● **Data supplied**:
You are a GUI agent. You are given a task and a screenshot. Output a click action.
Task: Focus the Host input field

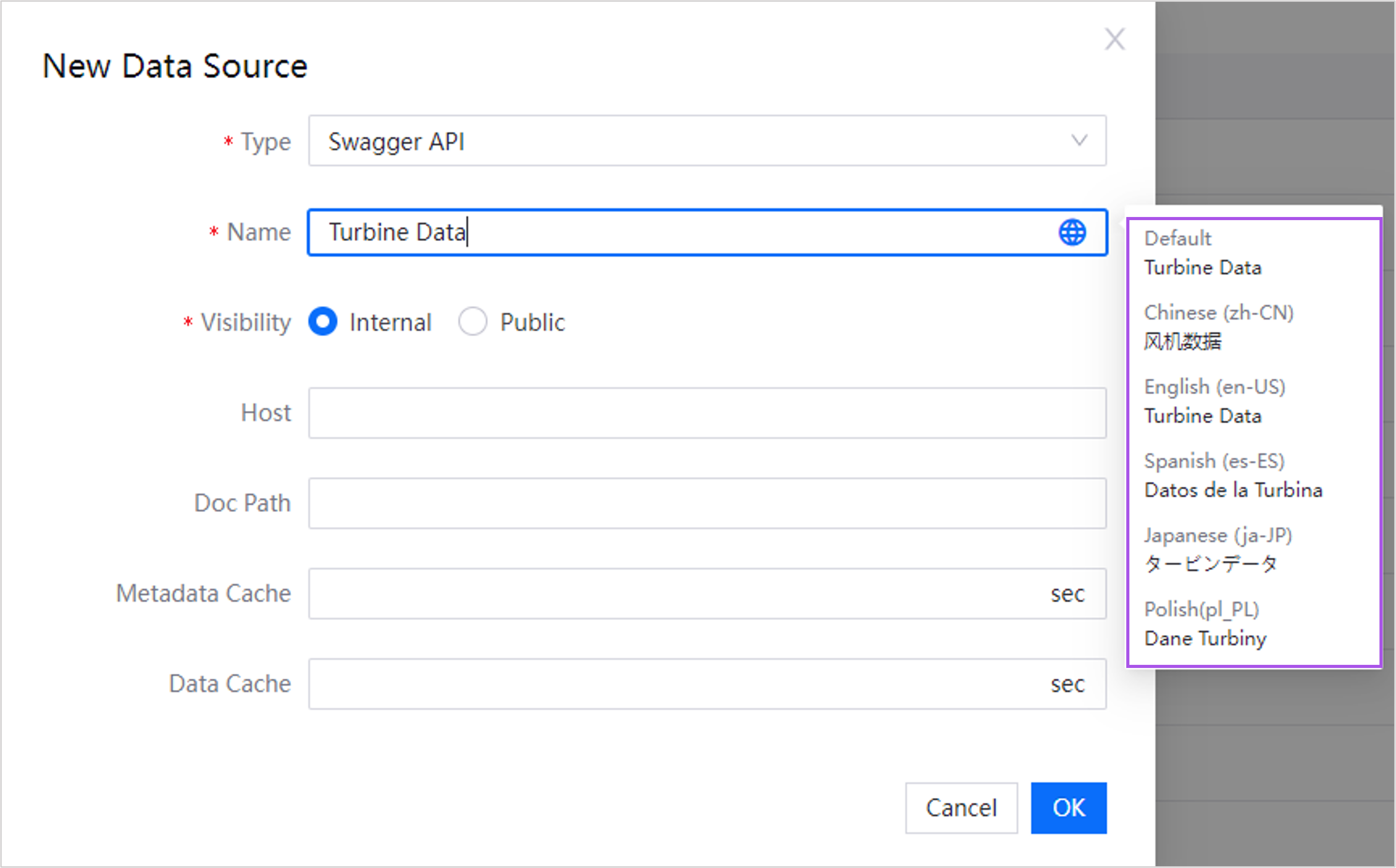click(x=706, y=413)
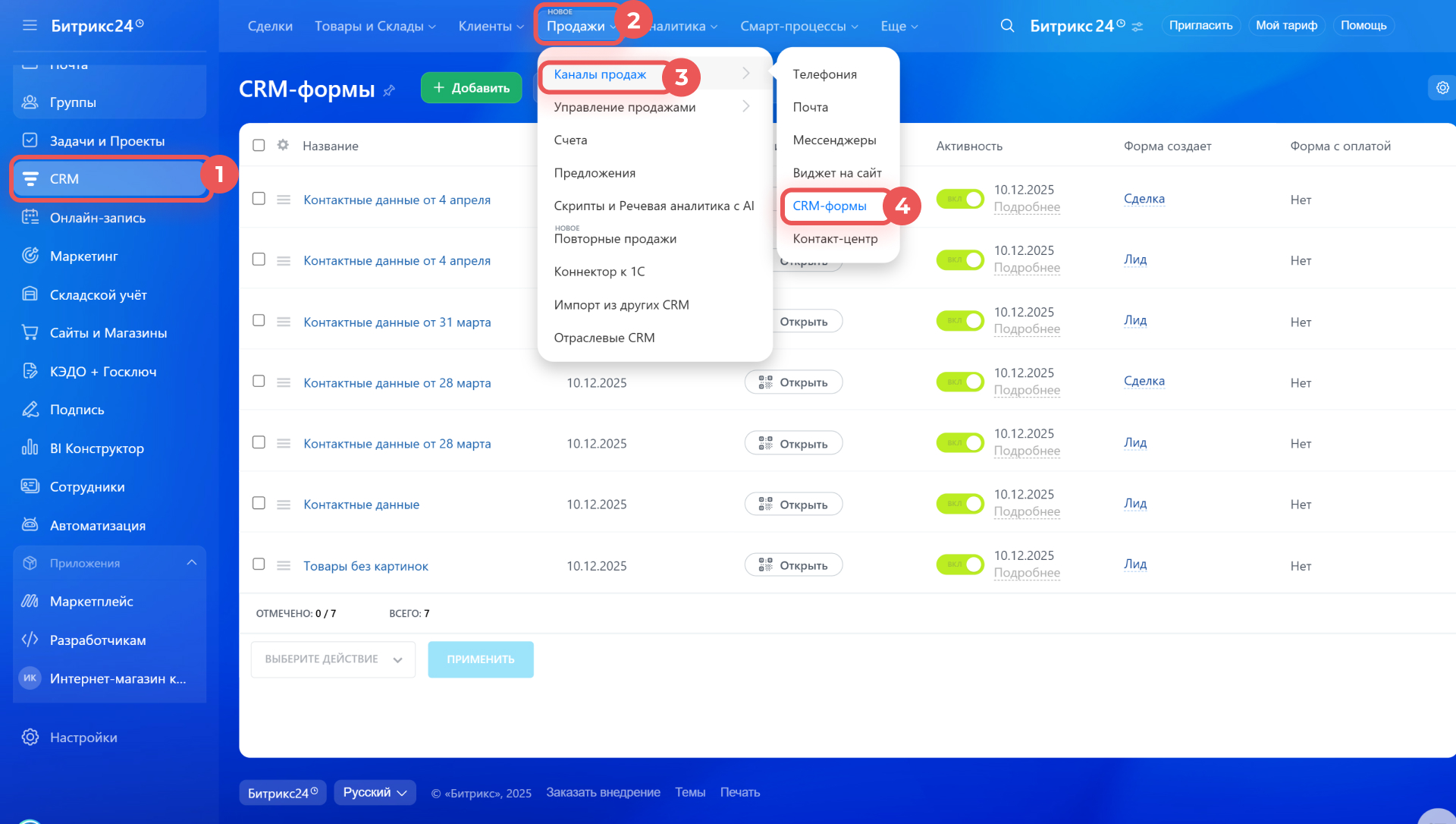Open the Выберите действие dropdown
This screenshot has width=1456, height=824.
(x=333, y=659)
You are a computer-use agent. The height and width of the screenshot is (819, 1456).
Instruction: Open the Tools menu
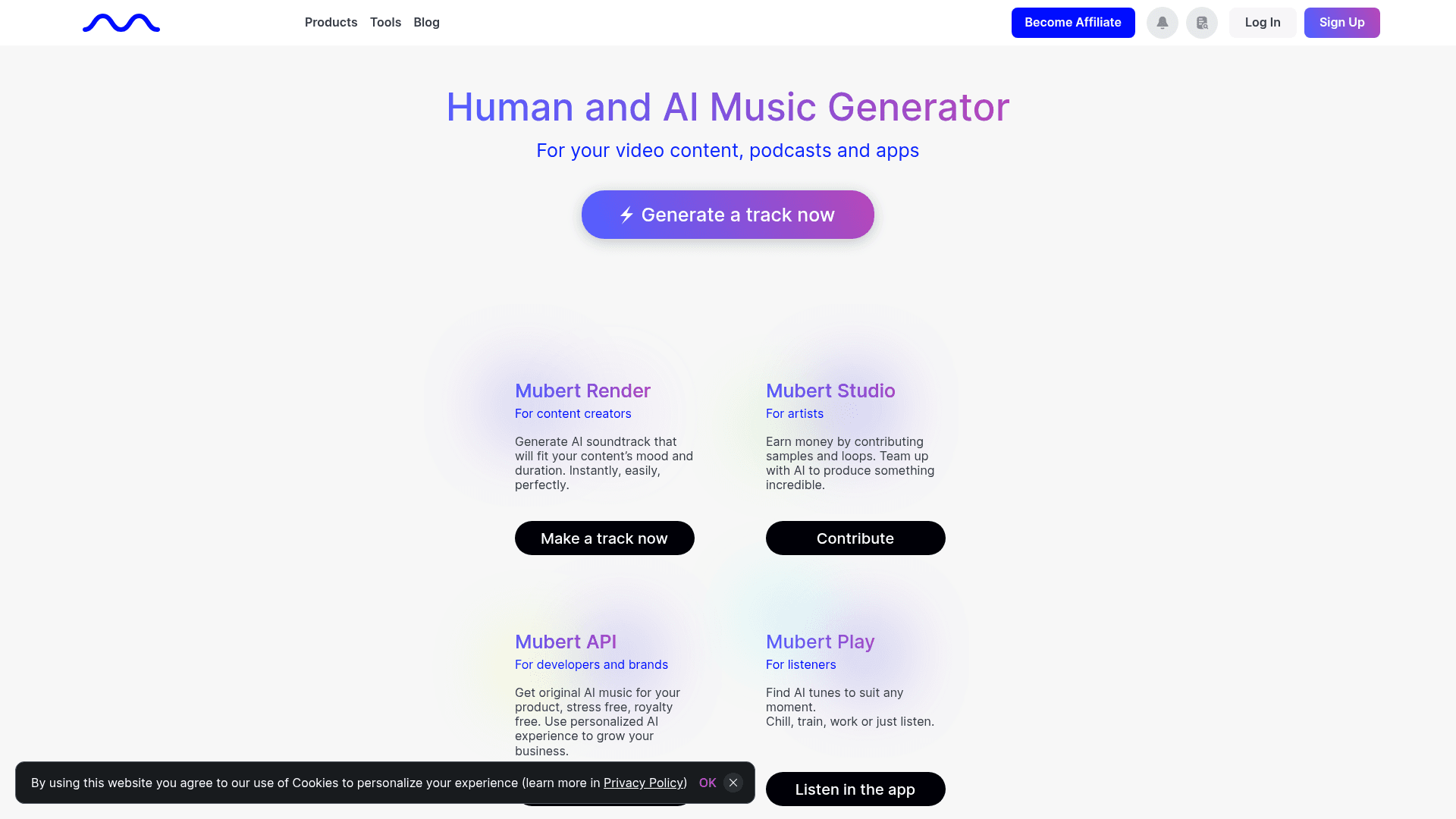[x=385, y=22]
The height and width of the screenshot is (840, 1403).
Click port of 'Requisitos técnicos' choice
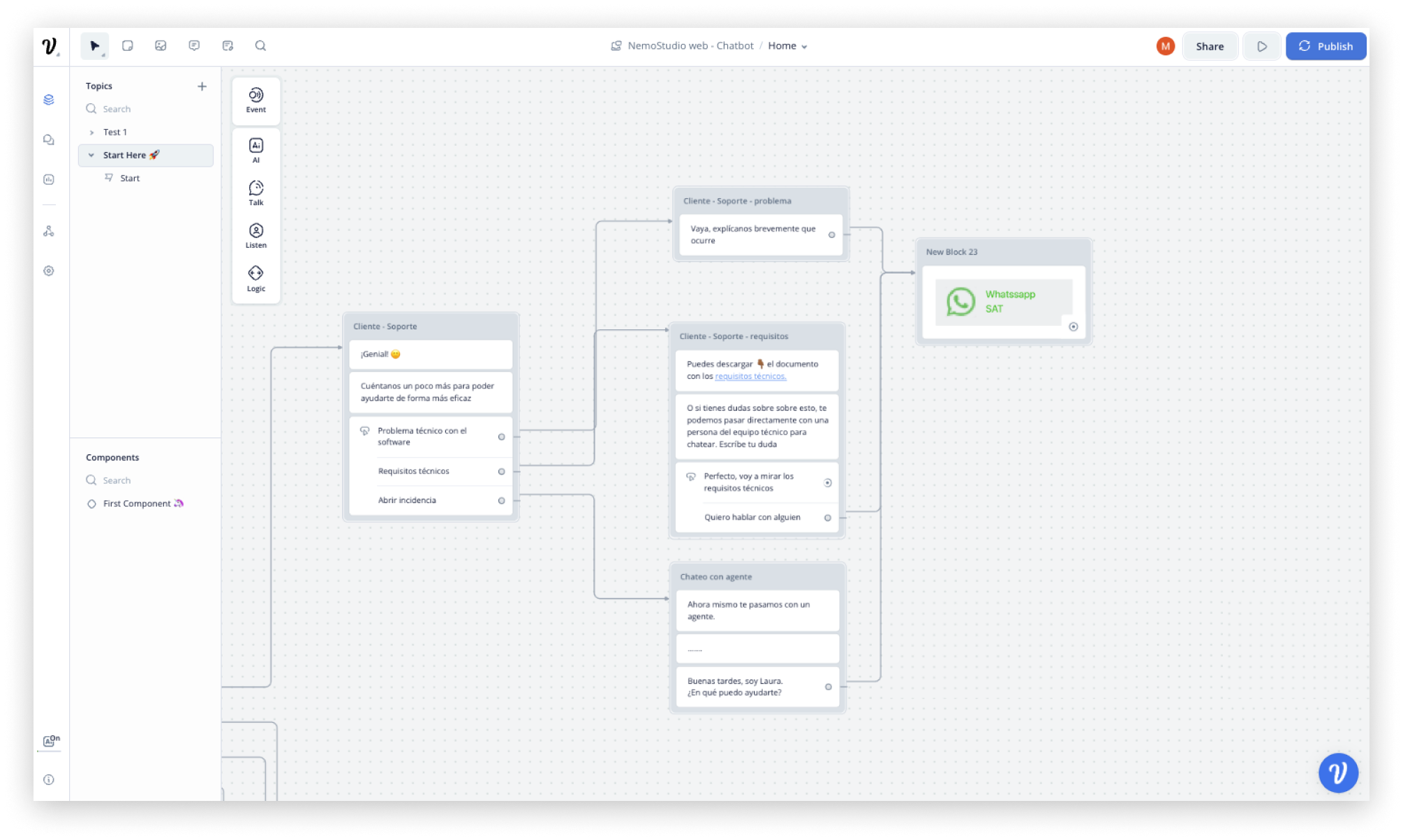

● **Directions for this task**: All of the lines above that carry the string "agent" need to be found and copied.

● **Expected answer**:
You are a GUI agent. You are given a task and a screenshot. Output a click action.
You are a computer-use agent. The height and width of the screenshot is (819, 1456).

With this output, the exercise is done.